Long Junbo, Wang Haibin, Zha Daifeng, Li Peng, Xie Huicheng, Mao Lili
College of Electronic and Engineering Jiujiang University, Jiujiang, China.
College of Information Science and Engineering Technology Jiujiang University, Jiujiang, China.
PLoS One. 2017 Apr 13;12(4):e0175202. doi: 10.1371/journal.pone.0175202. eCollection 2017.
Stockwell transform(ST) time-frequency representation(ST-TFR) is a time frequency analysis method which combines short time Fourier transform with wavelet transform, and ST time frequency filtering(ST-TFF) method which takes advantage of time-frequency localized spectra can separate the signals from Gaussian noise. The ST-TFR and ST-TFF methods are used to analyze the fault signals, which is reasonable and effective in general Gaussian noise cases. However, it is proved that the mechanical bearing fault signal belongs to Alpha(α) stable distribution process(1 < α < 2) in this paper, even the noise also is α stable distribution in some special cases. The performance of ST-TFR method will degrade under α stable distribution noise environment, following the ST-TFF method fail. Hence, a new fractional lower order ST time frequency representation(FLOST-TFR) method employing fractional lower order moment and ST and inverse FLOST(IFLOST) are proposed in this paper. A new FLOST time frequency filtering(FLOST-TFF) algorithm based on FLOST-TFR method and IFLOST is also proposed, whose simplified method is presented in this paper. The discrete implementation of FLOST-TFF algorithm is deduced, and relevant steps are summarized. Simulation results demonstrate that FLOST-TFR algorithm is obviously better than the existing ST-TFR algorithm under α stable distribution noise, which can work better under Gaussian noise environment, and is robust. The FLOST-TFF method can effectively filter out α stable distribution noise, and restore the original signal. The performance of FLOST-TFF algorithm is better than the ST-TFF method, employing which mixed MSEs are smaller when α and generalized signal noise ratio(GSNR) change. Finally, the FLOST-TFR and FLOST-TFF methods are applied to analyze the outer race fault signal and extract their fault features under α stable distribution noise, where excellent performances can be shown.

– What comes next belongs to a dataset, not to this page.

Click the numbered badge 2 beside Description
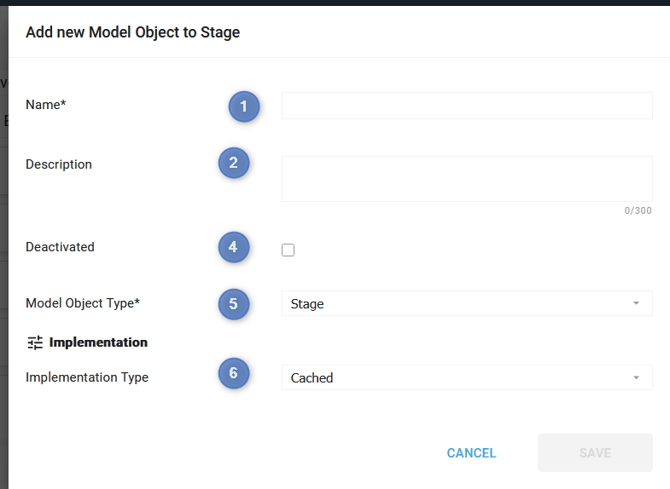The height and width of the screenshot is (489, 670). click(233, 163)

斯托克韦尔变换(ST)时频表示(ST-TFR)是一种将短时傅里叶变换与小波变换相结合的时频分析方法,而利用时频局部化频谱的ST时频滤波(ST-TFF)方法能够从高斯噪声中分离信号。ST-TFR和ST-TFF方法被用于分析故障信号,在一般高斯噪声情况下是合理且有效的。然而,本文证明机械轴承故障信号属于α稳定分布过程(1 < α < 2),甚至在某些特殊情况下噪声也是α稳定分布。在α稳定分布噪声环境下,ST-TFR方法的性能会下降,随之ST-TFF方法失效。因此,本文提出了一种采用分数低阶矩和ST的新的分数低阶ST时频表示(FLOST-TFR)方法以及逆FLOST(IFLOST)。还提出了一种基于FLOST-TFR方法和IFLOST的新的FLOST时频滤波(FLOST-TFF)算法,并给出了其简化方法。推导了FLOST-TFF算法的离散实现,并总结了相关步骤。仿真结果表明,在α稳定分布噪声下,FLOST-TFR算法明显优于现有的ST-TFR算法,在高斯噪声环境下也能更好地工作,且具有鲁棒性。FLOST-TFF方法能够有效滤除α稳定分布噪声并恢复原始信号。FLOST-TFF算法的性能优于ST-TFF方法,在α和广义信噪比(GSNR)变化时使用该算法混合均方误差更小。最后,将FLOST-TFR和FLOST-TFF方法应用于分析外圈故障信号并在α稳定分布噪声下提取其故障特征,能展现出优异的性能。